==== Information shown ====

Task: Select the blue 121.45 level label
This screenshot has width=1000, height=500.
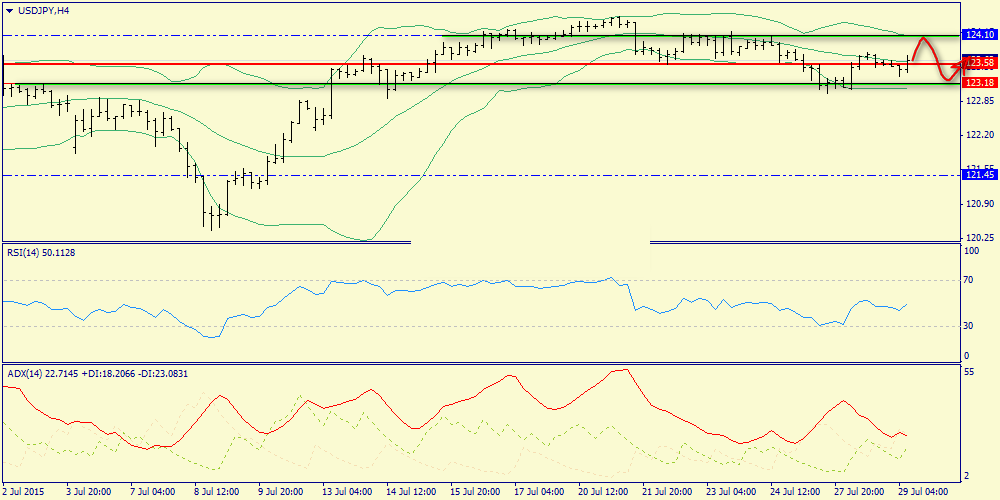Action: click(x=980, y=175)
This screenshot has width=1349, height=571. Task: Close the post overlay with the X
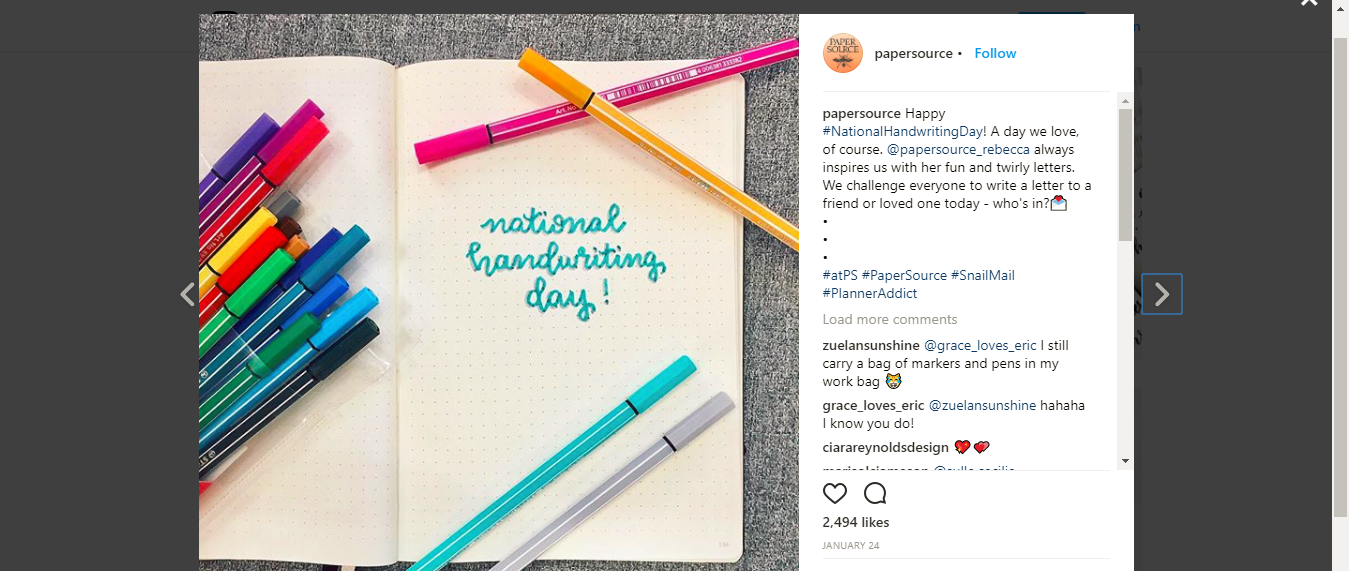pos(1309,4)
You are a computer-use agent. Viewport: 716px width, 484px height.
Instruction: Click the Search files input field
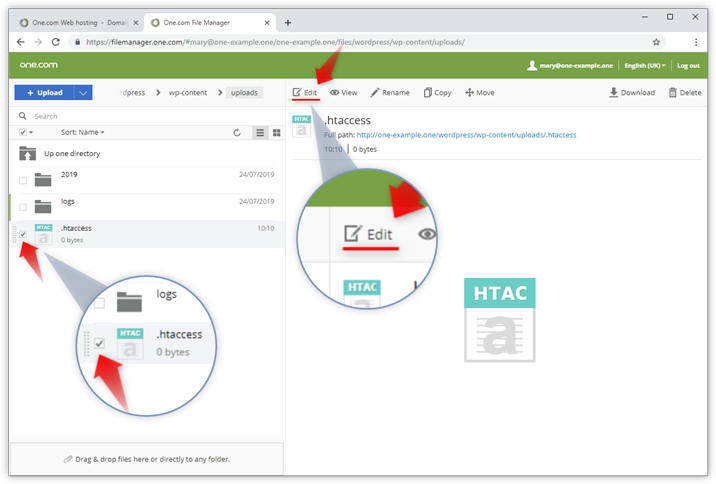(x=120, y=116)
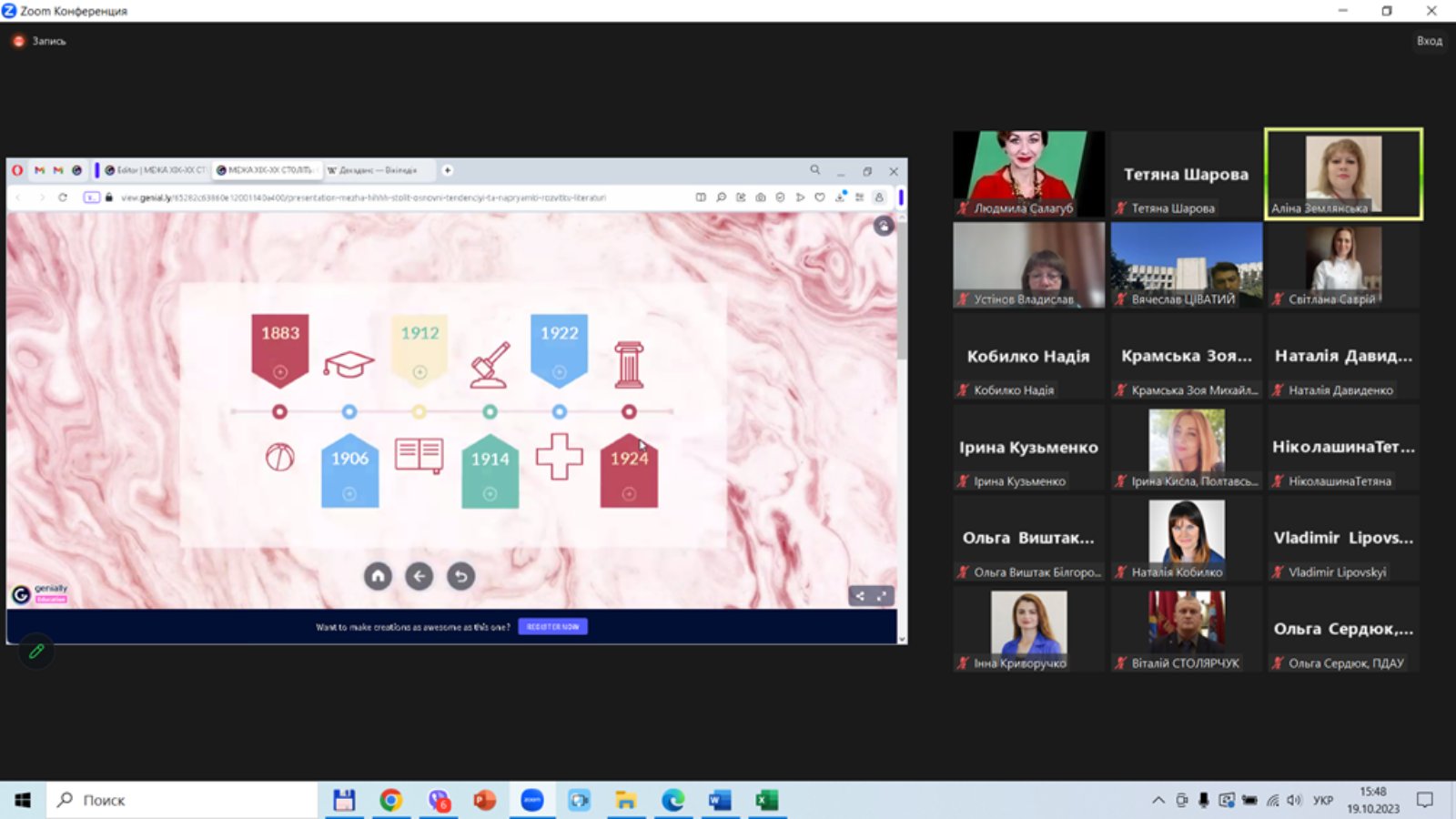Click the Genially home navigation button

(378, 576)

====

Print the records verbatim, without pictures.

**Task result:**
Task: Select the blue 121.45 level label
This screenshot has width=1000, height=500.
Action: click(x=980, y=175)
This screenshot has width=1349, height=571. Task: Close the post overlay with the X
pos(1309,4)
You are a computer-use agent. Viewport: 716px width, 484px height.
Instruction: Click the Search files input field
(x=120, y=116)
Click the Genially home navigation button

(378, 576)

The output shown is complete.